There are only a few good reasons to buy matzah besides using it for spackling, drywall substitute or sacramental purposes. Matzah (also spelled matzo, matza, matzoh) is the "official" food of Passover, representing the unleavened bread eaten by the Jewish people when they were fleeing slavery in Egypt. During the Exodus journey, there was no time to wait for the bread to rise. Matzah is basically flour and water, which is why I refer to it as the cousin of paper mache'.  

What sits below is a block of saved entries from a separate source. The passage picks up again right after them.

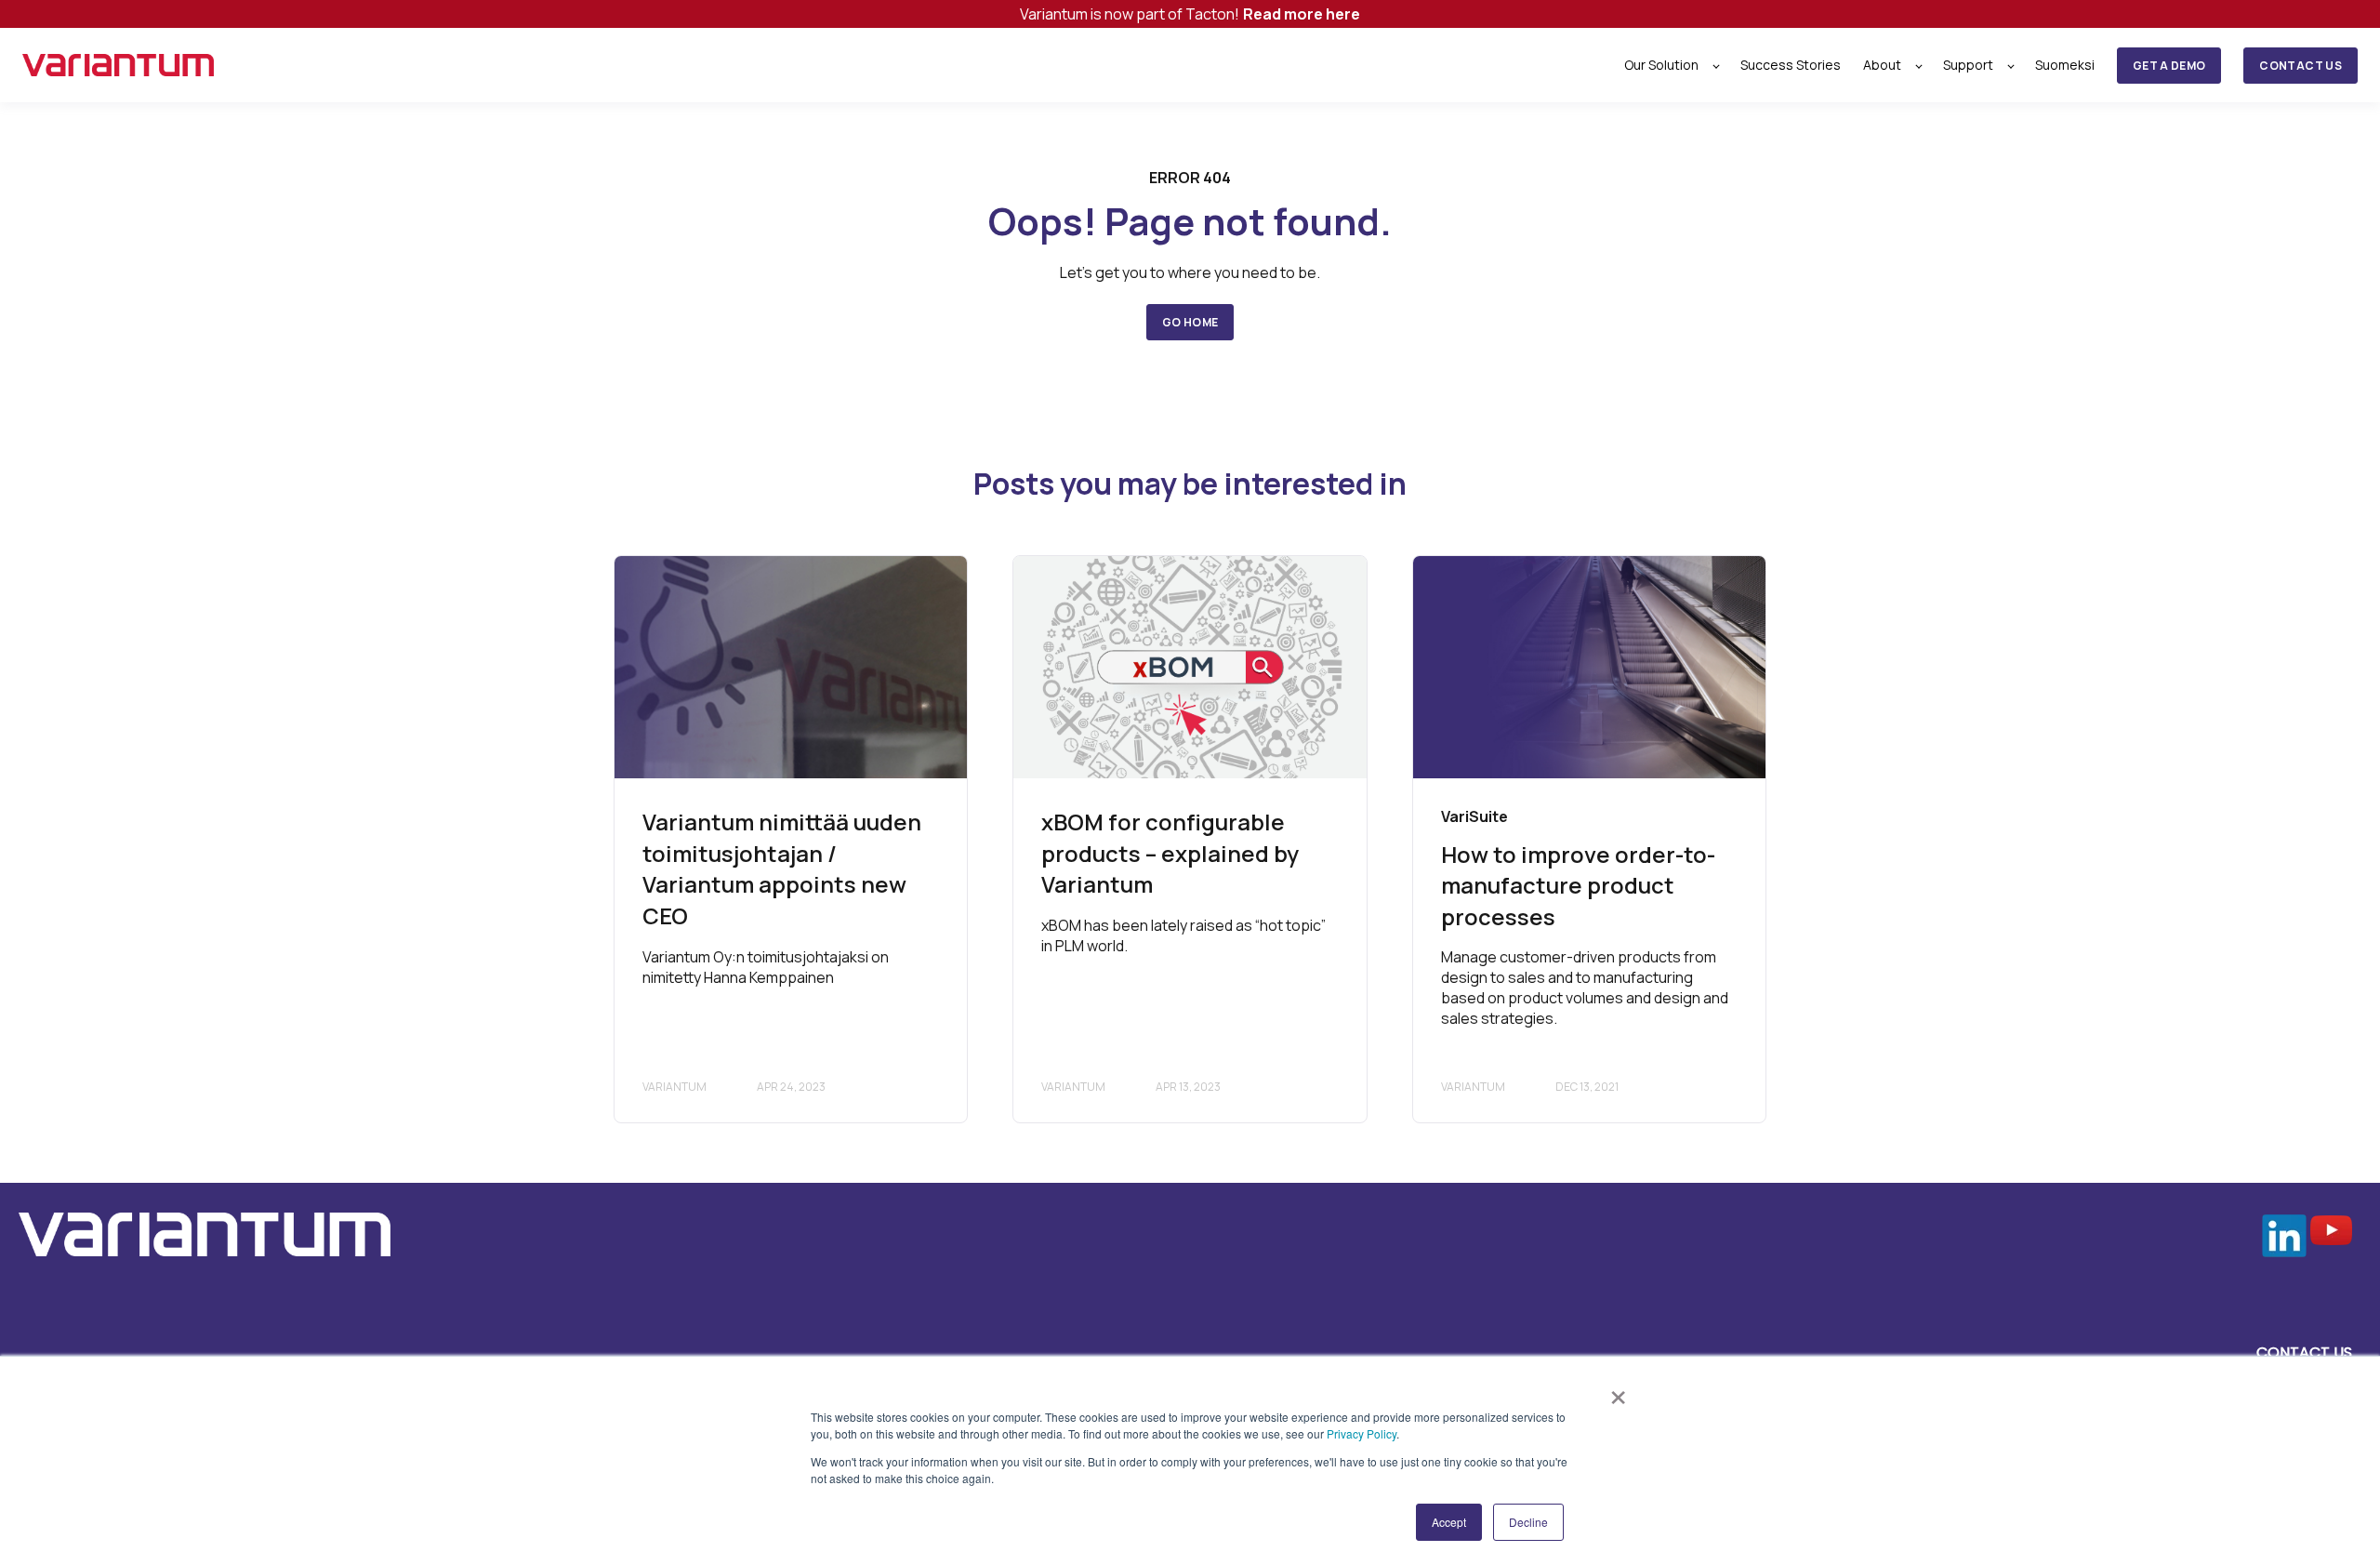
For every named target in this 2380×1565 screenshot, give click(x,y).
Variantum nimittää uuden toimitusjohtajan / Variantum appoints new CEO (781, 868)
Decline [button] (1528, 1522)
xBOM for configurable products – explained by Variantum (1170, 852)
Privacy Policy (1361, 1433)
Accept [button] (1449, 1522)
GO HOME (1190, 322)
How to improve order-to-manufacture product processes (1578, 885)
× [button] (1618, 1391)
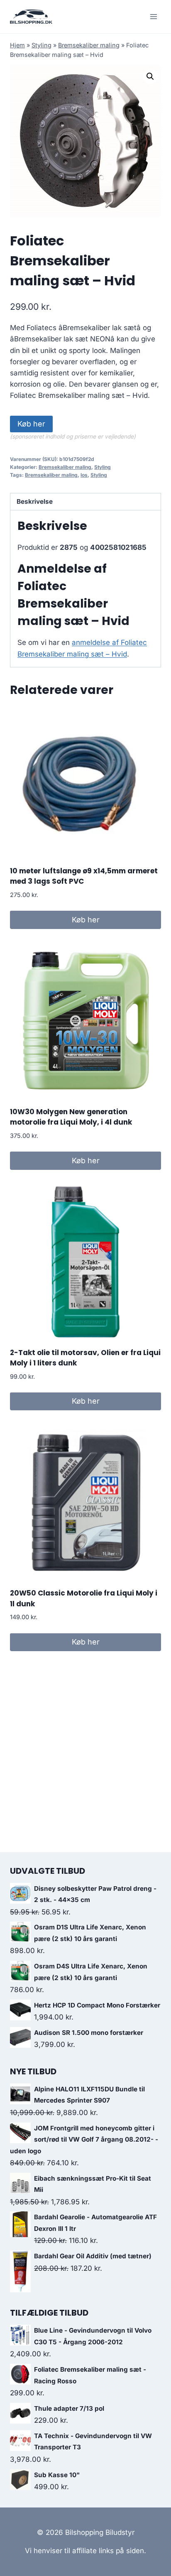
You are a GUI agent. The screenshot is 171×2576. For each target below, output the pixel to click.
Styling (41, 45)
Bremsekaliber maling (89, 45)
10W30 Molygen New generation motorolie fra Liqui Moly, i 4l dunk (71, 1117)
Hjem (17, 45)
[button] (150, 76)
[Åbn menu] (153, 16)
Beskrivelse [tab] (35, 501)
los (84, 475)
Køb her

Matzah has very little flavor, but when you add things to it, magic happens. Here are a few examples:

  • Matzah brei (a matzah frittata, usually eaten with jam or powdered sugar)
  • Matzah farfel kugel (a sweet custardy casserole)
  • Matzah stuffing (for chicken or turkey)
  • Matzah ball soup (self explanatory)


This is a photo of homemade matzah brittle with various kinds of toppings (rainbow sprinkles in the front, chopped pecans in the back), soon to be wrapped in wax paper, and packaged for tomorrow night's seder.  A layer of toffee, a layer of chocolate (milk, semisweet, or dark), and finally, a layer of topping. Right now the kitchen looks like the laboratory of a mad scientist!

While on the subject of spring holidays, I have some Easter questions: 


I am curious about the origin of the Easter Bunny. 

What does the Easter Bunny have to do with the resurrection of Jesus? 

What gender is the Easter Bunny, and why do people eat candy on Easter?  

And when did people start decorating their lawns for Easter?